私立の高校や大学を調べてみると、ときどき学校法人という言葉を目にすることがあります。人生って本当に考え方一つだと思っています。その考え方を形作るのが、家族ともう一つが教育であると昔から思っていました。

日本の未来に強く強く影響を与えるこの教育についてですが、なぜ普通の会社が担うことができないのでしょうか。この学校法人を設立するということは、株式会社設立と何が違うのでしょうか。今回は、この違いについて考えてみたいと思いますね。

◆学校法人とは何でしょうか?

まずは、学校法人について一緒にみていきましょう。学校法人は私立の学校とかで見かけることが多いですよね。文部科学省の学校法人に関するページを見てみると、私立学校の運営をする会社が学校法人ということです。法律が定める条件をそろえて、所轄庁(いわゆる国や都道府県のこと)から許可をもらって初めて学校を運営できるというわけですね。学校法人の組織の体系は、5人以上の理事でつくられる理事会があり、監事と評議会というもので形作られます。その学校法人が学校を運営していくわけです。

◆ちなみに、株式会社についての解説

株式会社は、株主がお金を出資して、それを経営者である取締役がモノやサービスを提供して利益を得ます。その利益を次の会社の活動に使ったり、お金を出資してくれた株主に還元したりして、規模を大きくしたり、長く続く会社にしようと切磋琢磨しているわけですね。あくまでも、利益を追求していくという大目的があります。学校法人のように特に国や地方自治体から許認可を得る必要もなく、建物や校庭やらに何ら条件はありません。今は昔と違い、資本金や取締役の数に制限はなくなったので、だいぶ自由に、少し語弊はあるかもしれないですけど誰でも株式会社設立をできるようになったのです。
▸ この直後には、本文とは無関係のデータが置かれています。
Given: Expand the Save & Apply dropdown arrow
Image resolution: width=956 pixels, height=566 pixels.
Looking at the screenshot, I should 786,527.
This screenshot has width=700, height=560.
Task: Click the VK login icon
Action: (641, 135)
◆株式会社設立と学校法人設立の具体的違いは何でしょうか?

ここまでで、株式会社設立と学校法人設立の具体的な違いは、そもそも株式会社が利益を追求していく組織であるのに対して、学校法人は利益追求が目的ではないというのが挙げられます。あくまでも教育が目的であり、様々な価値観を持った将来の国を背負って立つ人材を育てあげるわけですね。だから、税金についても、学校法人の方が優遇されていますし、国からも補助が出たりするわけですね。

◆株式会社が作る学校って知っていますか?

小泉内閣の時に、制度改革の一環として株式会社が設置できる学校を株式会社立の学校とされた。たしかに学校法人として学校を運営しようと思うと手続きも国や市区町村から許可を受けないといけないですし、教育のカリキュラムも自由に考えることができません。それが、株式会社設立をして、株式会社立の学校であれば、ある程度自由にカリキュラムも組むことができますし、校舎や施設の条件が緩いのもメリットかと思います。ただし、学校法人に適用される税金の優遇もなければ、助成金も受けれないので非常に財政的に厳しい会社が多かったそうです。4割もの学校が赤字だったと言います。新しい取り組みであるにもかかわらず、こんなにも差が出てしまうのは残念です。そんな背景から株式会社立の学校から、学校法人へと切り替える学校もあるようですね。

◆株式会社設立と学校法人設立の違いについて、のまとめ

いかがでしたでしょうか。人を作ることは、国を作ることとはよく言ったものです。確かに教育こそが、今後の日本を占う大切な要素であることに変わりはありません。学校は教育を担う非常に社会性の高い事業であるからこそ、利益追求、規模の拡大でもおごとを進めてはダメな気もします。だからこそ、学校法人には厳しい審査があるわけですし、税金の優遇措置や、資金の補助なんかがあるわけですね。とはいえ株式会社の運営する自由な教育から生まれるかもしれない新しい可能性にも期待したいところではありました。とはいえ、教育の場、人をつくる場は何も学校だけではなく、家庭や職場もその大きな役割を担うわけですから、私たちも気合を入れて教育に向き合っていかなくてはですね。